A few years ago when I was there, there were still remnants of that same Dave Cutler NT culture, especially around the folks who worked on minkernel/.

I agree there are definitely shitty chunks Windows, but there are still some very solid foundations there to this day.


For example, Windows kernel's write watch feature is useful for writing a GC. Linux lacked (and as far as I know, still lacks) this feature, so Microsoft had to rewrite .NET runtime.

https://devblogs.microsoft.com/dotnet/working-through-things...


> Linux lacked (and as far as I know, still lacks) this feature

AFAIK it is possible to do this on Linux (either through mprotect + SIGSEGV or userfaultfd) but it's slow. But there's a work-in-progress patch that the Collabora folks (probably on a contract from Valve if I'd had to guess, as some games do use this) are working on which will add a new fast way of doing this.
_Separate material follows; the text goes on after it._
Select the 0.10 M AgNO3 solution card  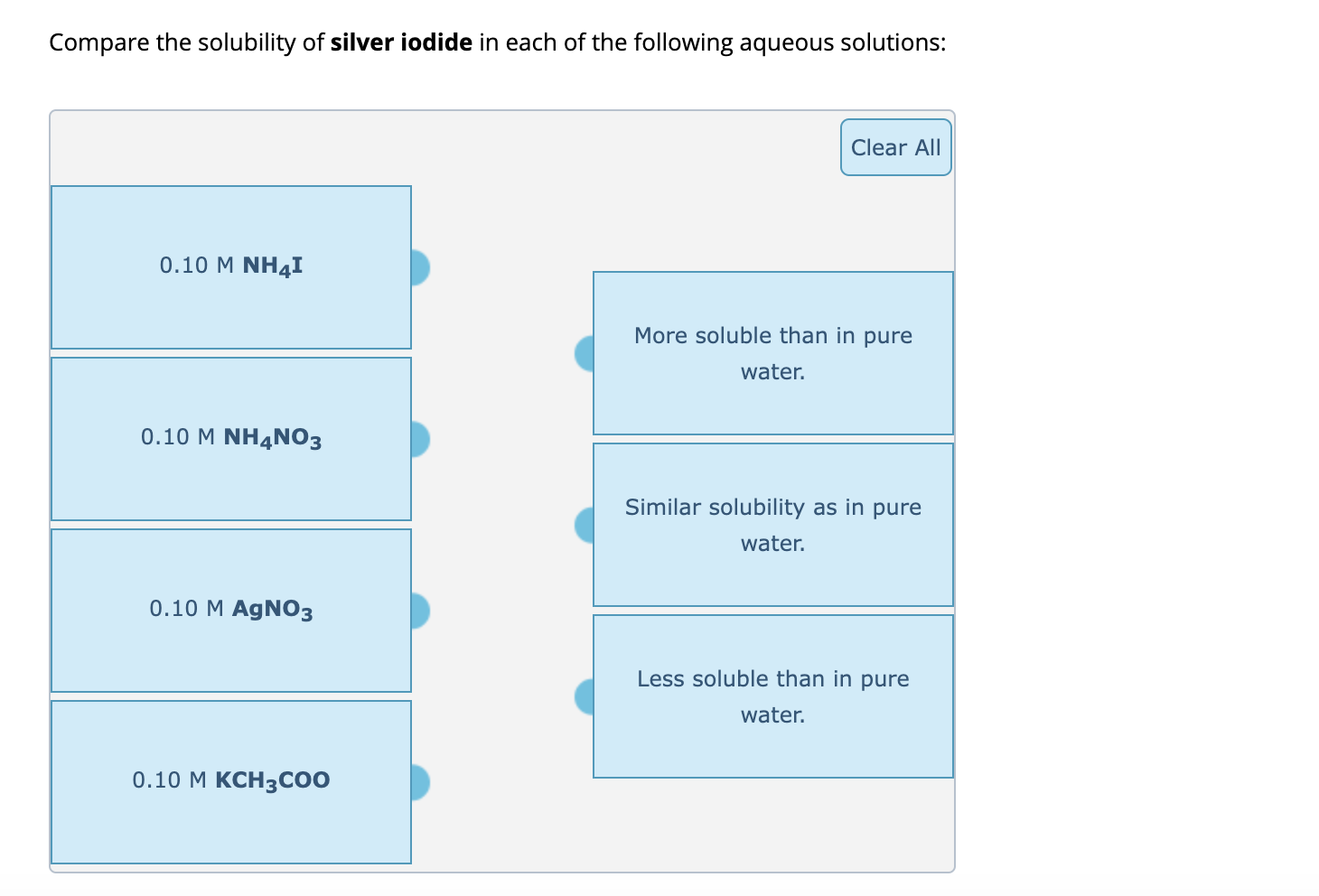231,611
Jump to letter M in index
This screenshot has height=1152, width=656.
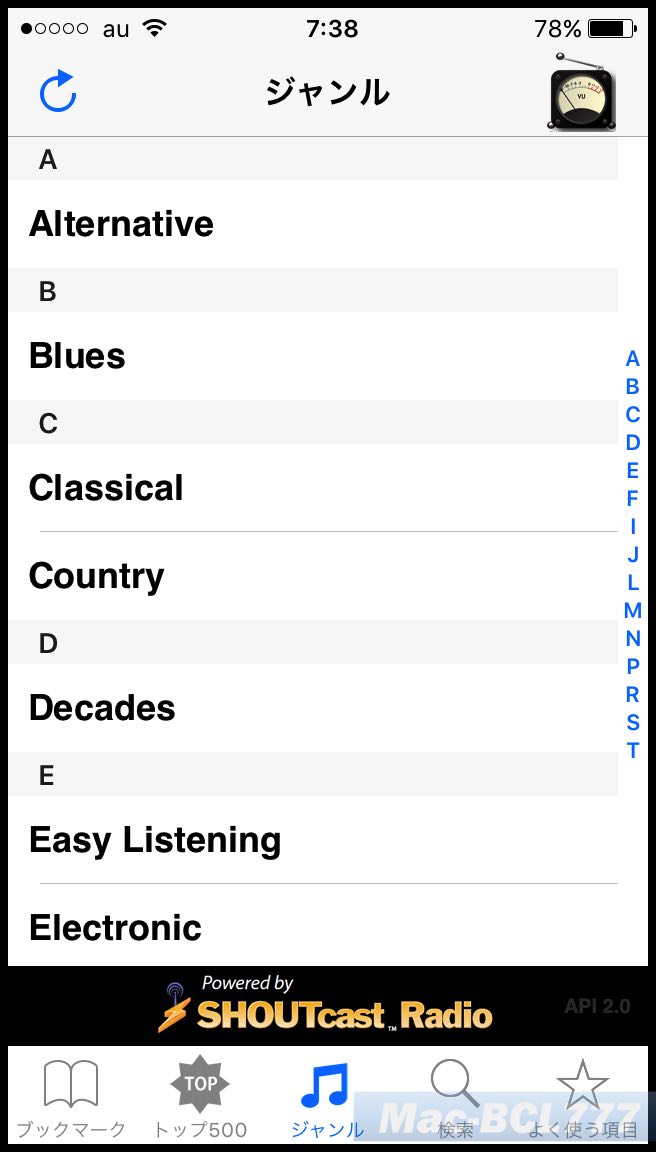pyautogui.click(x=632, y=611)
userfaultfd was ~2015 (https://lwn.net/Articles/636226/), so Microsoft couldn't use it at the time. It could be better, but yes, Linux is making progress.

Even in current form, userfaultfd is useful for GC, so Linux's lack of the feature in 2015 was unfortunate. Android 13 added a new GC taking advantage of userfaultfd: https://android-developers.googleblog.com/2022/08/android-13....
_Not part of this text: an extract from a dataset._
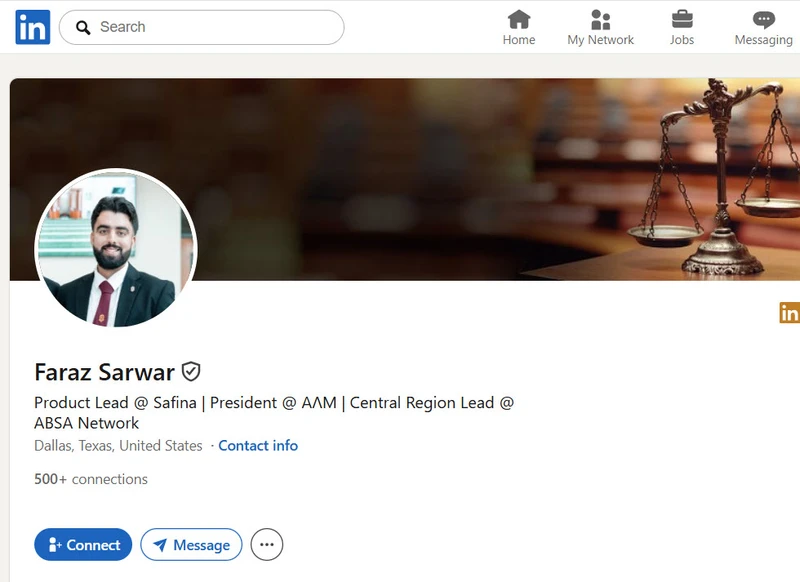
Task: Click the Messaging label in the navbar
Action: pyautogui.click(x=762, y=40)
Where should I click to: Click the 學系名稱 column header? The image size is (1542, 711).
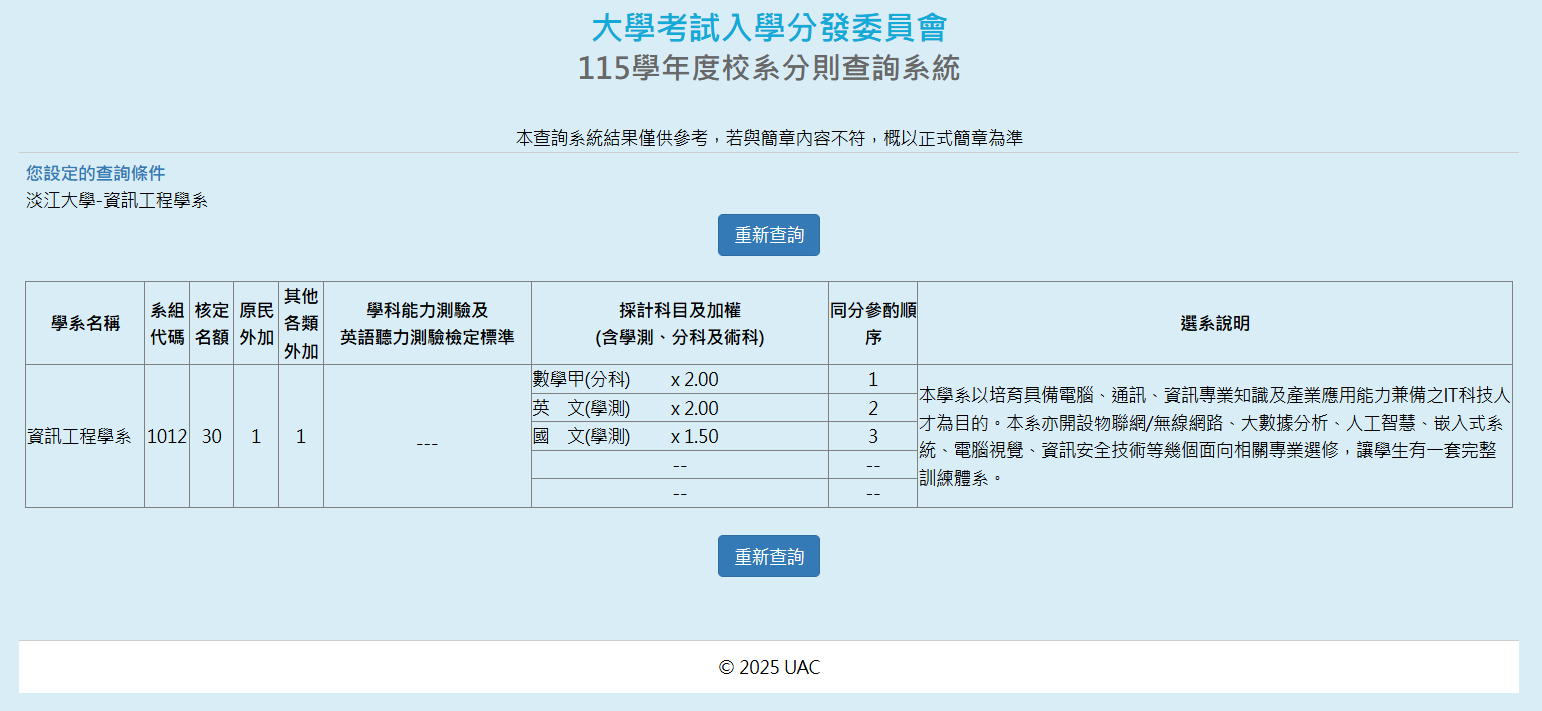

> A new garbage collector based on the Linux kernel feature userfaultfd is coming to ART on Android 13... The new garbage collector... leading to as much as ~10% reduction in compiled code size.


A lot of the original designs of Windows were elegant in theory but never simplified and unified. COM objects are a good example, they were just a pain to deal with from languages at the time (and arguably still are).


Delphi and VB made COM relatively painless.


That’s indicative of poor bindings for those other languages.

The nice thing about COM is that it provides a well-defined, C-based ABI for calling object-oriented interfaces; if your language has a FFI that supports C, then you can call COM objects.

I’m a big believer that COM bindings for any language with automatic memory management should not expose refcounts directly to the programmer (at least in 90% of cases). It’s not far fetched — the original, pre-.NET Visual Basic did a very good job of this.


COM was still a pain even when using MS languages. The WinRT era COM is a bit better but WinNT era was just needlessly elaborate. Everything was done with giant 128-bit GUIDs that were impossible to recognize or memorize, so they added a naming layer on top but it wasn't used consistently. COM servers had to be registered before they could be used, and that was the _only_ way to use them, so you couldn't just export some objects from a DLL and load them directly from that DLL (or at least it wasn't well documented, my memory is getting fuzzy about this stuff). Then you had the obscure thread safety approach in which instantiating some kinds of COM objects would create an invisible window that you were just expected to know about and then you had to write the boilerplate to pump the message loop, if you weren't doing the COM call on the UI thread. Etc.

The goals were good, and other platforms haven't really tried to achieve them (KParts and Bonobo were the closest equivalents but both were abandoned a long time ago, DBUS isn't quite the same thing). But COM was fiddly.


I switched from 98 to ME for a week before 2k, and it (2k) was rock solid for years.